First up is a solo show by the Dublin-based artist Teresa Gillespie. My visit to John Jones coincides with the first day of the installation. Newly arrived crates are dotted around the room, which is otherwise empty except for a retro-looking television set – the kind favoured by video artists. (A press release later informs me that Gillespie's installation will “approach the sensuous and intrusive space of touch through mixed media”.)

How passers-by will react to such cutting-edge work remains to be seen – but for Kate Jones the important thing is that they will see it. She says she considered having the project space on the top floor, but “putting it at street level, with [floor to ceiling] windows made us realise that we could push this further”. Needham tells me she wants the space to be a “serious player on the contemporary art scene”. Her focus will be artists who haven’t previously had a solo show in London.

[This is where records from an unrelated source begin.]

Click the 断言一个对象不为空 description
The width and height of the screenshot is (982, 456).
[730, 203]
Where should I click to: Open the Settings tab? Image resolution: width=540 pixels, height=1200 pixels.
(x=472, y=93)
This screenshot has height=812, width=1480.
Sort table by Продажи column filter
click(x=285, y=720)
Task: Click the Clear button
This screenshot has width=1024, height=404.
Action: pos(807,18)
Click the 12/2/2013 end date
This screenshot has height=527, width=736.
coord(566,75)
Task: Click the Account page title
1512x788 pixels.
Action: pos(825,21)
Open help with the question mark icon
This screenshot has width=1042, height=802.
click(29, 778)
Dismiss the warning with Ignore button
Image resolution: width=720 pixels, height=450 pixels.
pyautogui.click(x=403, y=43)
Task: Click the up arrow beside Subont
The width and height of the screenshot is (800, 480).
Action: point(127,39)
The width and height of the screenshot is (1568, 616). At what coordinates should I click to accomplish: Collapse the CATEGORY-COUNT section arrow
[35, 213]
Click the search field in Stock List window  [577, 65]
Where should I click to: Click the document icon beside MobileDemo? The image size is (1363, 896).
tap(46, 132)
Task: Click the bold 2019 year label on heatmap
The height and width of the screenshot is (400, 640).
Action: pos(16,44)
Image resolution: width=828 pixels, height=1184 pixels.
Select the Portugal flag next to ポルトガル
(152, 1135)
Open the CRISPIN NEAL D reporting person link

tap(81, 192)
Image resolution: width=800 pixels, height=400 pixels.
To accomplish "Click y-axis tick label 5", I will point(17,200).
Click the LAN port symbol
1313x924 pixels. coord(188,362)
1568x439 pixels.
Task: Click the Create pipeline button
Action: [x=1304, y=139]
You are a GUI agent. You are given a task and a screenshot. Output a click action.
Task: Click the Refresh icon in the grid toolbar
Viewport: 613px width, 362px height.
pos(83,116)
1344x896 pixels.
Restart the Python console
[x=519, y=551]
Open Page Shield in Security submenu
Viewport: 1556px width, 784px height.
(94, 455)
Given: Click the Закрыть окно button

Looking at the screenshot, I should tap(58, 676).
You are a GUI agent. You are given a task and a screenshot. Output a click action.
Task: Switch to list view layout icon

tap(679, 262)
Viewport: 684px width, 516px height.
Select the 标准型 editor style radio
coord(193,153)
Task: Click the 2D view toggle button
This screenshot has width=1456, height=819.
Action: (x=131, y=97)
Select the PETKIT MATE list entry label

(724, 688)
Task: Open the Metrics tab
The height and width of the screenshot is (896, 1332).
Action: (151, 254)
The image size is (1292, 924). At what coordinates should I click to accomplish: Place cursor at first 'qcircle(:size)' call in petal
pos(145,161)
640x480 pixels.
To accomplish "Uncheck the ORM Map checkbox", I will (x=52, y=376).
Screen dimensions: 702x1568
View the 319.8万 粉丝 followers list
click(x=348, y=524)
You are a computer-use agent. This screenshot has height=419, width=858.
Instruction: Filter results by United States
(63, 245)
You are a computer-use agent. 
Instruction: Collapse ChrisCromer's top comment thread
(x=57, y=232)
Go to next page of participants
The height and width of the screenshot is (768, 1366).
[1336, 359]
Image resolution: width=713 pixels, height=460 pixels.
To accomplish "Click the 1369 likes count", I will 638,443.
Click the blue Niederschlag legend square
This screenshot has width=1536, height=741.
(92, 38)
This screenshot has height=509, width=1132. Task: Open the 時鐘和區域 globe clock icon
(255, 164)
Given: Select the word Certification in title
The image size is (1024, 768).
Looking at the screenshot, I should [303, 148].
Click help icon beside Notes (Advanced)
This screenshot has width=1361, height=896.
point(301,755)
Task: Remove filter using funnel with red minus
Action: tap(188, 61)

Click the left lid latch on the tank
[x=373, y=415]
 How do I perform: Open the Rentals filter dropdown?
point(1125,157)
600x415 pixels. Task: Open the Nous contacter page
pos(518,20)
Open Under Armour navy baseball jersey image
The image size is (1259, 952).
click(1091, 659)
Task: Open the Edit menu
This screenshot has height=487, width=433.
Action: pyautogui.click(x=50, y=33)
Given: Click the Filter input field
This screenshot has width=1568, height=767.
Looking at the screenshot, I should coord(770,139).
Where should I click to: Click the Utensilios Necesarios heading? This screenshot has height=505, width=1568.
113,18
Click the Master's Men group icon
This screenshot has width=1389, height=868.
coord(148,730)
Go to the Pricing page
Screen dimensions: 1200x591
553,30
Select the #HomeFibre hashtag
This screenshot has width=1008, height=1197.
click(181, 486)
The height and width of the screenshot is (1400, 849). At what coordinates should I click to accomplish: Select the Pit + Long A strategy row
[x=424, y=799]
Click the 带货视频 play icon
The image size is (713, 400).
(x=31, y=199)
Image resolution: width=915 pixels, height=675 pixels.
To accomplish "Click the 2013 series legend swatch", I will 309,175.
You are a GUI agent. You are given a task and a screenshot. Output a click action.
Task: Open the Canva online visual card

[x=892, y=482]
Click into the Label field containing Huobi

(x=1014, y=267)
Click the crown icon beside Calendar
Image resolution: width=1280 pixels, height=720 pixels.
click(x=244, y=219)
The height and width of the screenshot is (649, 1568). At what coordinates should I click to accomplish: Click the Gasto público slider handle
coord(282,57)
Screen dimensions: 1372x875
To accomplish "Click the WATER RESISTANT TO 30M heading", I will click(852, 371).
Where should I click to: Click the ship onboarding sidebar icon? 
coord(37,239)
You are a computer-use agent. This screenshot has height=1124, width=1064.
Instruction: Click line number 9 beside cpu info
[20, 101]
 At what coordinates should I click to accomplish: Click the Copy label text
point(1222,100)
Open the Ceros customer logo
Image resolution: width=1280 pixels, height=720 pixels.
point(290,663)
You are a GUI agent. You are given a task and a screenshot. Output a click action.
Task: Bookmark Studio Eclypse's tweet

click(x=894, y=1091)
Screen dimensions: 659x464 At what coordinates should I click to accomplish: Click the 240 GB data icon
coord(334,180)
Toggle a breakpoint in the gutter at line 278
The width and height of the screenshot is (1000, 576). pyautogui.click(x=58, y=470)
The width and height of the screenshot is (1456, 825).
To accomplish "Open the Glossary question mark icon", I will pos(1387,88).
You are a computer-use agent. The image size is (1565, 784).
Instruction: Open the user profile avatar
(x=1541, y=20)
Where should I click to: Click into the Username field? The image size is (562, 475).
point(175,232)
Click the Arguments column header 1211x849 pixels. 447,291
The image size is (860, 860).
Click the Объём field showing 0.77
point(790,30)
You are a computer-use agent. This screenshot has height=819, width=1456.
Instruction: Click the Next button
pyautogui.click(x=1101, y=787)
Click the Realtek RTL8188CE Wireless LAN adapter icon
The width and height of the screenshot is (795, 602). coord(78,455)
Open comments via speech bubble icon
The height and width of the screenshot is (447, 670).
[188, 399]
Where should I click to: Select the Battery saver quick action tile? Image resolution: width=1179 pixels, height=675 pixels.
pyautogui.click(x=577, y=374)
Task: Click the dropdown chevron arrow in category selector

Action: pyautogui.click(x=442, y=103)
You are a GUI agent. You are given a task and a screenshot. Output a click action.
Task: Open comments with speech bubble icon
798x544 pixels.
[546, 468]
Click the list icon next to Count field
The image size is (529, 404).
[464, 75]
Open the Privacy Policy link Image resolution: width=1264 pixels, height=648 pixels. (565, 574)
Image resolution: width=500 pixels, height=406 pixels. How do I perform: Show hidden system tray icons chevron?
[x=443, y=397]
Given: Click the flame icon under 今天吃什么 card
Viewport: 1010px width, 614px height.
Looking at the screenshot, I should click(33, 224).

The Arts Building also has a studio for an artist in residence, separate from the project space. There is no obligation for this artist to hold an exhibition, but he or she is encouraged to “engage the community in a collaborative way”, such as through live events. Of course, for John Jones, fostering relationships with artists and the kind of art world figures who will be drawn to the new building makes good business sense – even if the benefit is not immediate. “We’re quite lucky,” Kate explains, “we’re second generation as a business. We enjoy so much what we do that when an idea comes in it doesn’t always have to deliver a commercial return.” The company’s current revenues exceed those during the art market’s boom years, before the 2008 crash.

Being a family business has given John Jones freedom and allowed artists to remain at the centre of things. When John Jones started the business in 1968, he employed four people in a basement (today the company employs 110). He became friends with Francis Bacon and David Hockney – exchanging frames for artwork with the latter. The company stretched the canvasses for the Royal Academy’s David Hockney: A Bigger Picture in 2012, and made the frame for Bacon’s “Three Studies of Lucian Freud”, which became the most expensive artwork sold at auction when it fetched $142.4m last year.

Clients read like a Who’s Who of the past four decades. In the early 1970s, Linda McCartney asked Jones to frame a Magritte overnight as a present for Paul; David Bowie once visited with paintings for a London show; and Eric Clapton is a long-standing client. The firm has also amassed an impressive art collection over the years – including Bacon, Hockney, Irving Penn, Paula Rego and Richard Hamilton – much of which is displayed around the building for staff, clients and now the public to enjoy.